=== Assigned task ===
Please copy the last part of the entries exactly: the line that has "2240x1400 pixels." and every line up to and including the end, nothing more.

Saved entries
- - - - -

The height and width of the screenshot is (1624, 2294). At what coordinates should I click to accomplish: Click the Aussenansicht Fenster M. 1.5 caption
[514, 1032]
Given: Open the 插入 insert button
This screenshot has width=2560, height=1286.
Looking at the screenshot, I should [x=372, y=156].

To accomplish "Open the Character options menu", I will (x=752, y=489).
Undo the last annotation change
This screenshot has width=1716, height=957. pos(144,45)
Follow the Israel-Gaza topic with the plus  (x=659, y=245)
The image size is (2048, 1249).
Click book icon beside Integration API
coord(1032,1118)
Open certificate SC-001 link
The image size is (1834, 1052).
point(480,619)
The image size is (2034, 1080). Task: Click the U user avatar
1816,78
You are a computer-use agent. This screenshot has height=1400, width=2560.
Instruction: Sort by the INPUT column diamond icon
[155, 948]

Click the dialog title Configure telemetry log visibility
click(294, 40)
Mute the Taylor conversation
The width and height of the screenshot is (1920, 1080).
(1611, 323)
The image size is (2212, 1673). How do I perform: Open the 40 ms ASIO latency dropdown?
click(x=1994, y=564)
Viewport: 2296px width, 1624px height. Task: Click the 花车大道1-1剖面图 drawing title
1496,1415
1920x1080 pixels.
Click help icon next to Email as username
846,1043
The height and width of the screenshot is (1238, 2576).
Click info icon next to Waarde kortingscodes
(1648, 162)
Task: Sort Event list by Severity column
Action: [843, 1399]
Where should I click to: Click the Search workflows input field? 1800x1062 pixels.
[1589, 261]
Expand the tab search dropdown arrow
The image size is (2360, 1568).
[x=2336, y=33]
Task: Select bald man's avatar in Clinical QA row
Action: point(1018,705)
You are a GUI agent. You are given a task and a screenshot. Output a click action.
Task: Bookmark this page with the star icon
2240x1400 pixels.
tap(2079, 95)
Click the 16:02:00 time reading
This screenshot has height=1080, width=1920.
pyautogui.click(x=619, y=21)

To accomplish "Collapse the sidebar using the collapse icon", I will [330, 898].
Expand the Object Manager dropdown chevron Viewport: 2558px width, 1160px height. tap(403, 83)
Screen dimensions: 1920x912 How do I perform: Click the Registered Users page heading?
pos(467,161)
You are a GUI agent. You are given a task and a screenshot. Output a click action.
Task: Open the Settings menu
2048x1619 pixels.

- - - - -

=== The completed task ===
2240x1400 pixels.
tap(2079, 95)
Click the 16:02:00 time reading
This screenshot has height=1080, width=1920.
pyautogui.click(x=619, y=21)

To accomplish "Collapse the sidebar using the collapse icon", I will [330, 898].
Expand the Object Manager dropdown chevron Viewport: 2558px width, 1160px height. tap(403, 83)
Screen dimensions: 1920x912 How do I perform: Click the Registered Users page heading?
pos(467,161)
You are a GUI agent. You are given a task and a screenshot. Output a click action.
Task: Open the Settings menu
2048x1619 pixels.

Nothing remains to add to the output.